PARG(Δ1-460) and ARH3 degrade PAR in mitochondria. (A) Images from confocal laser scanning of HeLaS3 cells transiently cotransfected with vector encoding mitoPARP and either PARG(Δ1-460) harboring a predicted mitochondrial targeting sequence (panels in lower left quadrant) or ARH3 (panels in lower right quadrant). Control cells were cotransfected with mitoPARP-encoding vector and empty plasmid (vehicle; panels in upper left quadrant) and a vector encoding PARG(Δ1-477), which lacks the predicted targeting sequence (panels in upper right quadrant).

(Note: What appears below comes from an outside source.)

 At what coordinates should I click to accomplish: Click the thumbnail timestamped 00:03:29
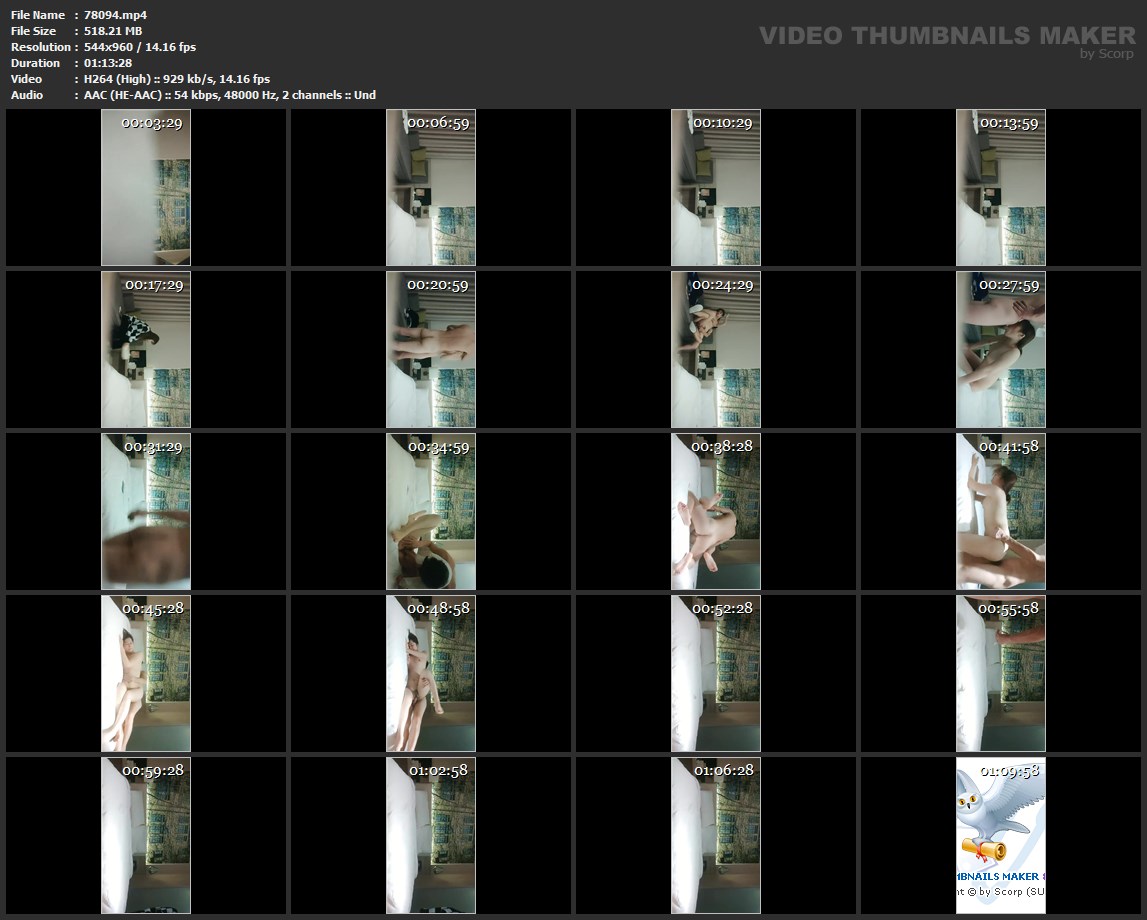146,187
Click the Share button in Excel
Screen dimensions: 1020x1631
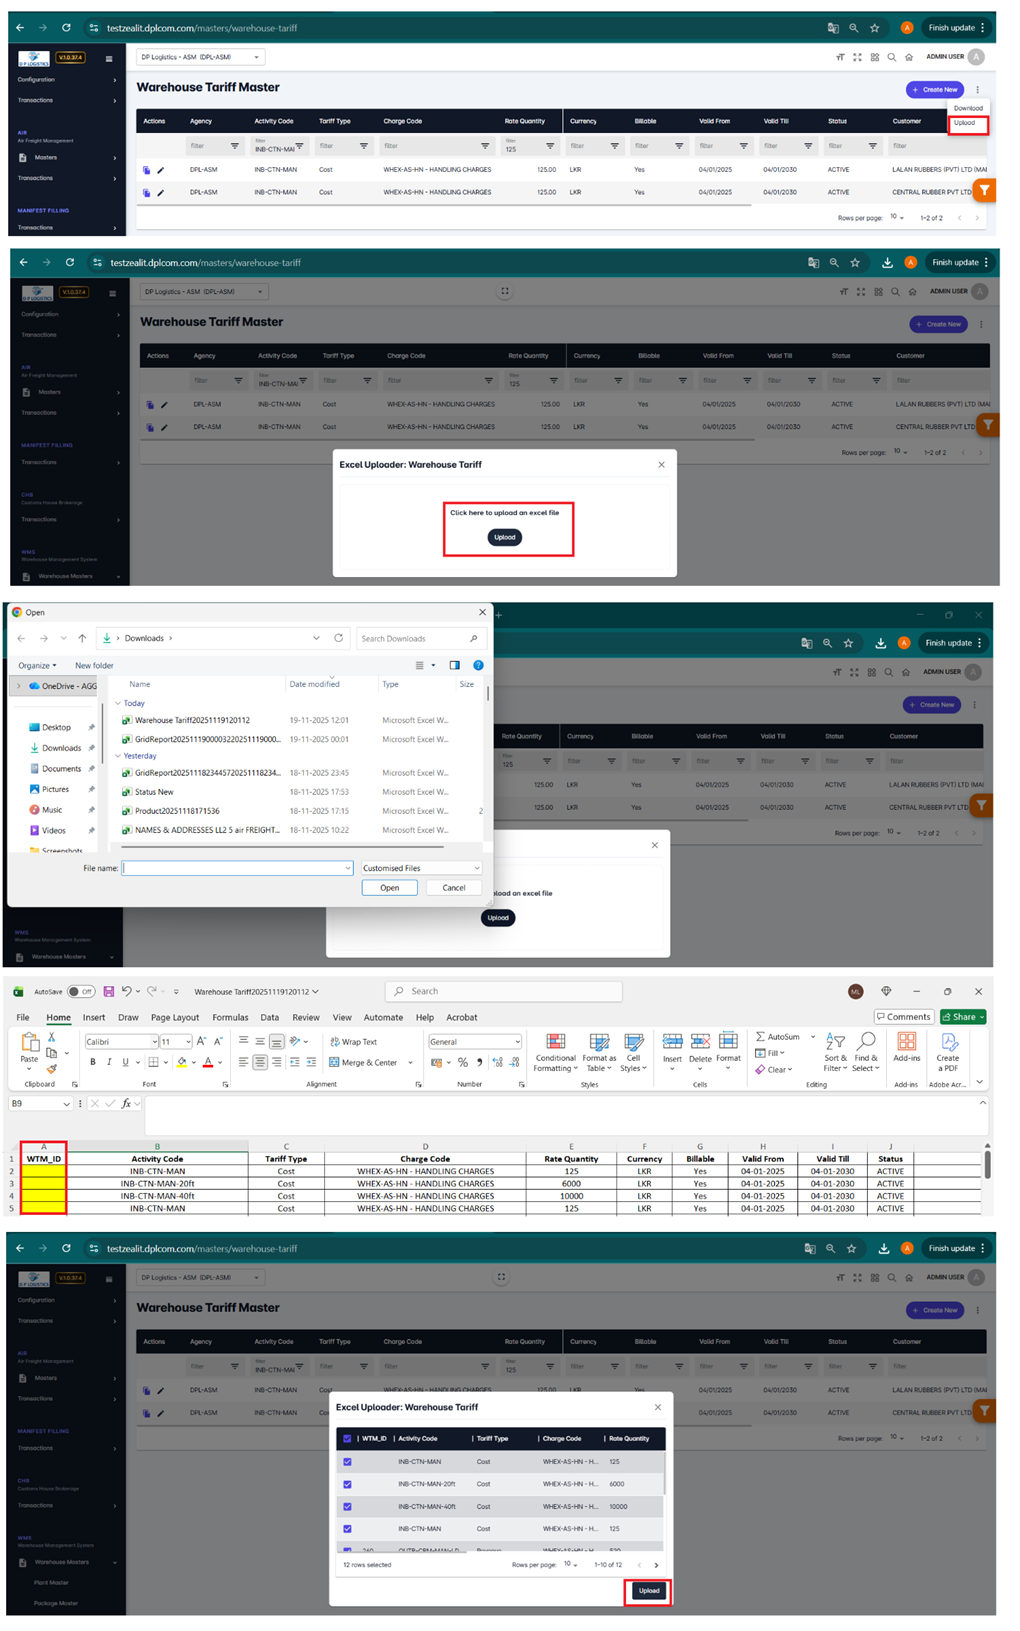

Bar, 20 μm. (B) Stably transfected 293mitoPARP cells were either transfected with vectors encoding PARG(Δ1-460) (lane 2), PARG(Δ1-477) (lane 3), and empty plasmid (lane 4) or not transfected (lane 1) and subjected to Western blot analysis using 10H antibody. Fifty micrograms of total protein was separated by 7% SDS-PAGE; β-tubulin was used as loading control. (C) Doxycycline-induced (+) and noninduced (−) Flp-In T-REx 293 cells expressing ARH3 under control of a tetracycline-inducible promoter were transfected with the vector encoding mitoPARP (lane 3 and 4). Control cells were transfected with empty vector (lane 5 and 6) or left untransfected (lane 1 and 2). For Western blot analysis of PAR, 50 μg was separated by 4 to 12% SDS-PAGE. As a loading control eukaryotic translation initiation factor 2α was used.